-------- INPUT FOR THIS TASK --------
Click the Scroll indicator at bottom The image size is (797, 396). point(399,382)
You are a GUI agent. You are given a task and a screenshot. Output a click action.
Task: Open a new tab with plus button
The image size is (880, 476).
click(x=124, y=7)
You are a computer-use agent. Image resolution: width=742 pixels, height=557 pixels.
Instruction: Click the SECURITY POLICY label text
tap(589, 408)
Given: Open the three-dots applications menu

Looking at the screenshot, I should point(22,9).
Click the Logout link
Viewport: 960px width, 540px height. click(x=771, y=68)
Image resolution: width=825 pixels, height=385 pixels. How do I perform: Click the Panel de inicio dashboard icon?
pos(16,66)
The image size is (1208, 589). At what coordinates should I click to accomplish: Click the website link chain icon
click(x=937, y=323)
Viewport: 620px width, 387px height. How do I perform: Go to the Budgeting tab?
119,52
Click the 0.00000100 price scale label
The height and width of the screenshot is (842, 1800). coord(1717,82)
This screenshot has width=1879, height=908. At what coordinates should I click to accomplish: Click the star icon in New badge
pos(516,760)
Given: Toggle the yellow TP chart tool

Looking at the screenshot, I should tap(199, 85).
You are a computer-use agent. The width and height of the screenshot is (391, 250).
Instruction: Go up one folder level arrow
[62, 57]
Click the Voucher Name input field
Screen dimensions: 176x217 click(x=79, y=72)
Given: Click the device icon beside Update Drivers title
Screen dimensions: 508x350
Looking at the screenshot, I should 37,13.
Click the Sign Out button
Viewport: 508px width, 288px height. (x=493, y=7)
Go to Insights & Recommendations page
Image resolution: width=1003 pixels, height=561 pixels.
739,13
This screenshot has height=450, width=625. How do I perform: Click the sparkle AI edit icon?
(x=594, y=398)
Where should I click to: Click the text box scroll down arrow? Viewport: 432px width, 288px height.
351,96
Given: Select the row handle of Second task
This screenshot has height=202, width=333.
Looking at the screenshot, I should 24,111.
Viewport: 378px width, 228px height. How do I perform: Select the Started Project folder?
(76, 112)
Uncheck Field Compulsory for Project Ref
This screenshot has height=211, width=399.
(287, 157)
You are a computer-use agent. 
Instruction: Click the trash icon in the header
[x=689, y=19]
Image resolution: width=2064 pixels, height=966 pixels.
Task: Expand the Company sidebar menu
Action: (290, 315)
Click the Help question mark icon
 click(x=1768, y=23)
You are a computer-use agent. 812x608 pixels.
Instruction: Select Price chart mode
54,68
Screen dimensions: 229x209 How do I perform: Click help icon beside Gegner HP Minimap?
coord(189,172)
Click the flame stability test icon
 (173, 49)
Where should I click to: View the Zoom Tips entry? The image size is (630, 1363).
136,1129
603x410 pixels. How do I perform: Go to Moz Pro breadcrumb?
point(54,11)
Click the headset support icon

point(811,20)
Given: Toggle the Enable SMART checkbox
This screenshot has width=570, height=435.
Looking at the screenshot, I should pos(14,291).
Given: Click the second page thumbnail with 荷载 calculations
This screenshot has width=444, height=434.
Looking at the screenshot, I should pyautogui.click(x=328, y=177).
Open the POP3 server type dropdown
--------
*THE REQUEST*. Print the lines above, from the line with "Given: Toggle the Enable SMART checkbox" up to and including the last line, and nothing else.

*EXERCISE RESULT*.
Given: Toggle the Enable SMART checkbox
This screenshot has width=570, height=435.
Looking at the screenshot, I should pos(14,291).
Given: Click the second page thumbnail with 荷载 calculations
This screenshot has width=444, height=434.
Looking at the screenshot, I should pyautogui.click(x=328, y=177).
Open the POP3 server type dropdown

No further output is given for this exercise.